Пробил крестный час, пришла пора отчитаться за грехи.
Сомкнулась над человеком ночь. Движение воды и неба, холод и мгла - все слилось воедино, остановилось и начало каменеть. Ни о чем он больше не думал. Все сожаления, раскаяния, боль, муки отдалились куда-то, он утешался в себе самом, переходил в иной мир, сонный, мягкий, покойный, и только тот, что так давно обретался там, в левой половине его груди, под сосцом, не соглашался с успокоением - он никогда его не знал, сторожился сам и сторожил хозяина, не выключая в нем слух. Густой комариный звон прорезало напористым уверенным звоном из тьмы - под сосцом в еще не остывшем теле ткнуло, вспыхнуло, человек напрягся, открыл глаза - по реке звучал мотор «Вихрь». Даже на погибельном краю, уже отстраненный от мира, он по голосу определил марку мотора и честолюбиво обрадовался прежде всего этому знанью, хотел крикнуть брата, но жизнь завладела им, пробуждала мысль. Первым ее током он приказал себе ждать - пустая трата сил, а их осталась кроха, орать сейчас. Вот заглушат моторы, повиснут рыбаки на концах, тогда зови-надрывайся.

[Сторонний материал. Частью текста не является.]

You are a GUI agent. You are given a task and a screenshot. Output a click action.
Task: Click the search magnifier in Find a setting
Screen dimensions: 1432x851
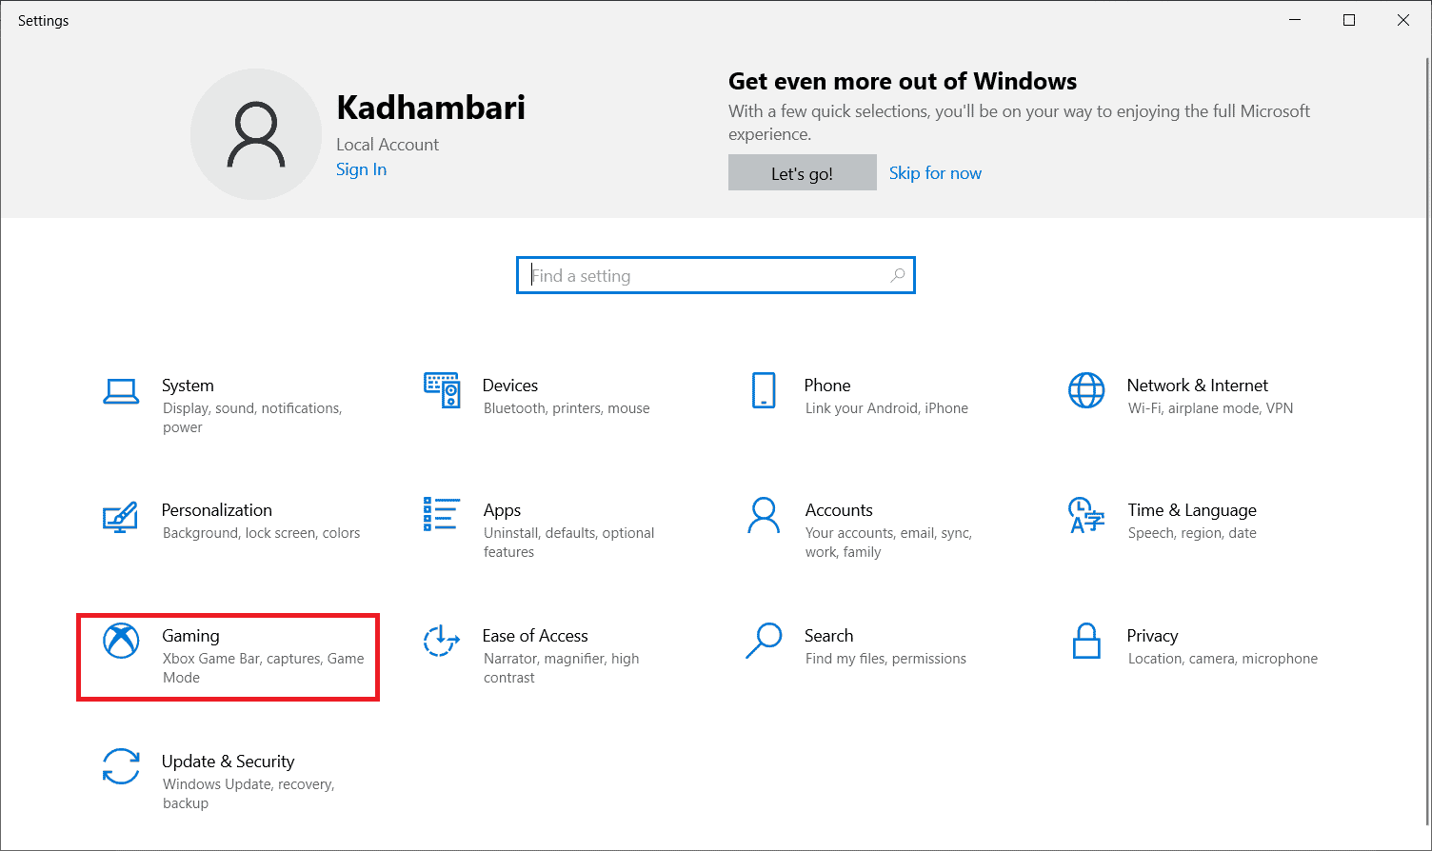pyautogui.click(x=897, y=275)
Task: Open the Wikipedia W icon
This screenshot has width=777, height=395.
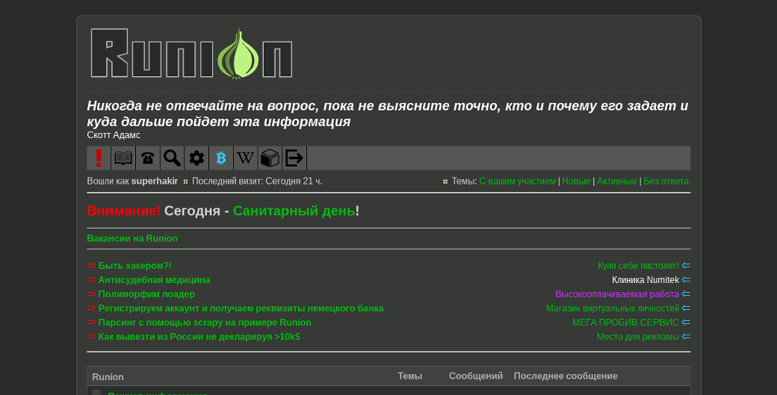Action: (246, 158)
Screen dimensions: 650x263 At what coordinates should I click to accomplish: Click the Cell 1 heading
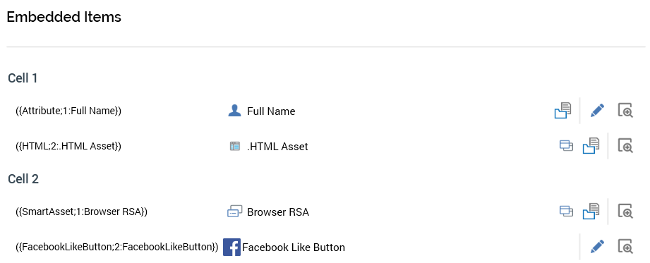pos(23,78)
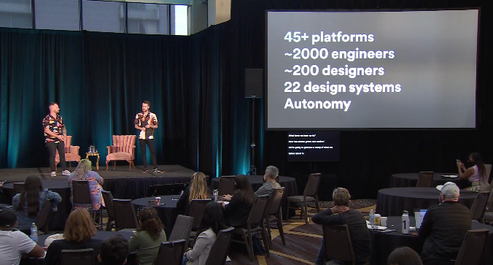493x265 pixels.
Task: Select the man with hands behind his neck
Action: point(341,226)
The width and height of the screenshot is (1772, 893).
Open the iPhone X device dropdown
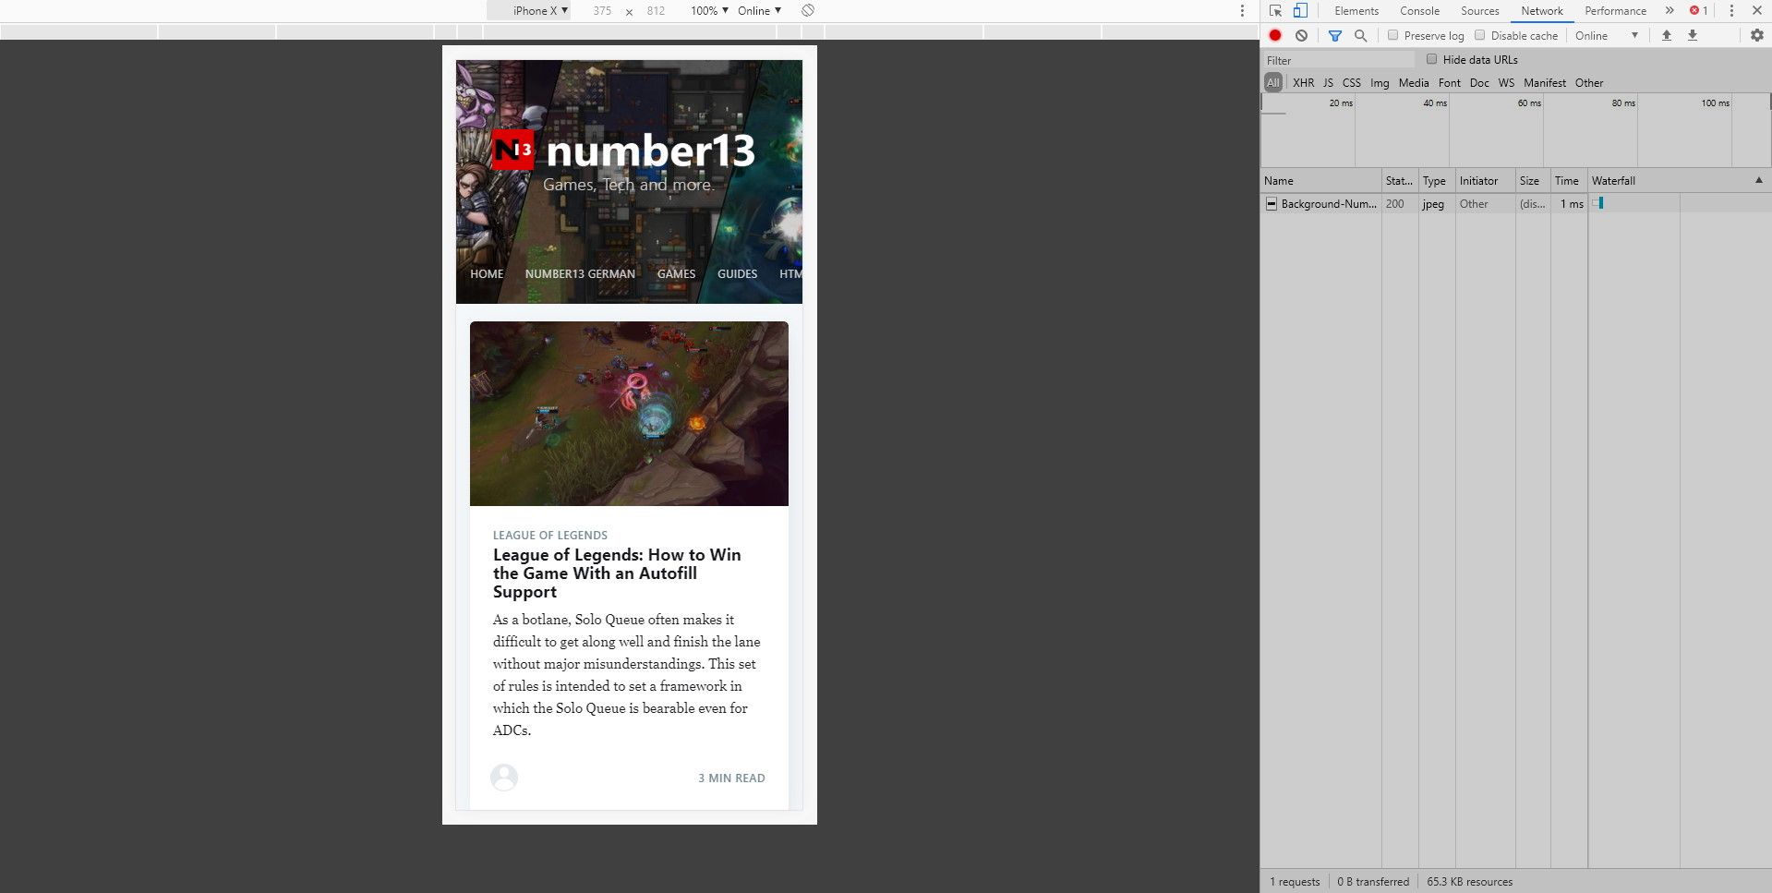coord(539,10)
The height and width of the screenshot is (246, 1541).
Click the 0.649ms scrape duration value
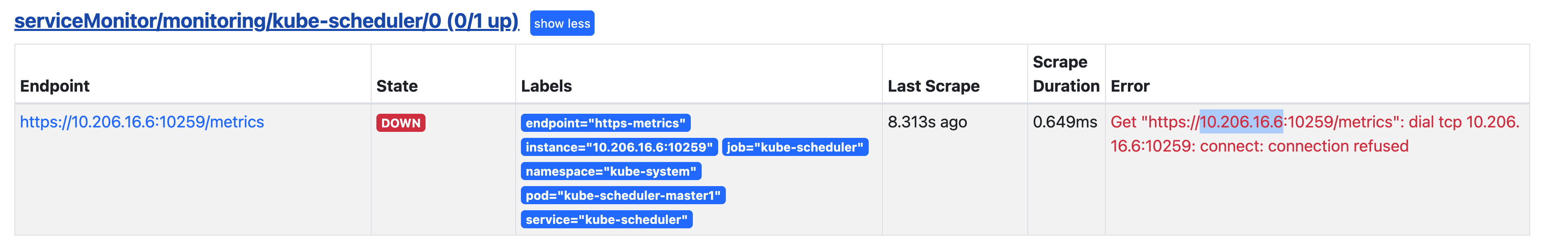click(1065, 122)
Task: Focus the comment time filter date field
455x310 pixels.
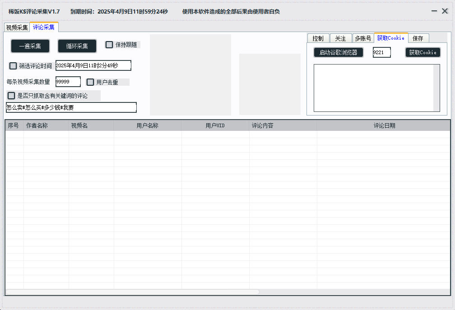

Волна от пролетевшей лодки уже качнула посудину, ударила о железо рыбу, и она, отдохнувшая, скопившая силы, неожиданно вздыбила себя, почуяв волну, которая откачала ее когда-то из черной мягкой икринки, баюкала в дни сытого покоя, весело гоняла в тени речных глубин, сладко мучая в брачные времена, в таинственный час икромета.,
Удар. Рывок. Рыба перевернулась на живот, нащупала вздыбленным гребнем струю, взбурлила хвостом, толкнулась об воду и отодрала бы она человека от лодки, с ногтями, с кожей отодрала бы, да лопнуло сразу несколько крючков. Еще и еще била рыба хвостом, пока не снялась с самолова, изодрав свое тело в клочья, унося в нем десятки смертных уд. Яростная, тяжко раненная, но не укрощенная, она грохнулась где-то уже в невидимости, плеснулась в холодной заверти, буйство охватило освободившуюся, волшебную царь-рыбу!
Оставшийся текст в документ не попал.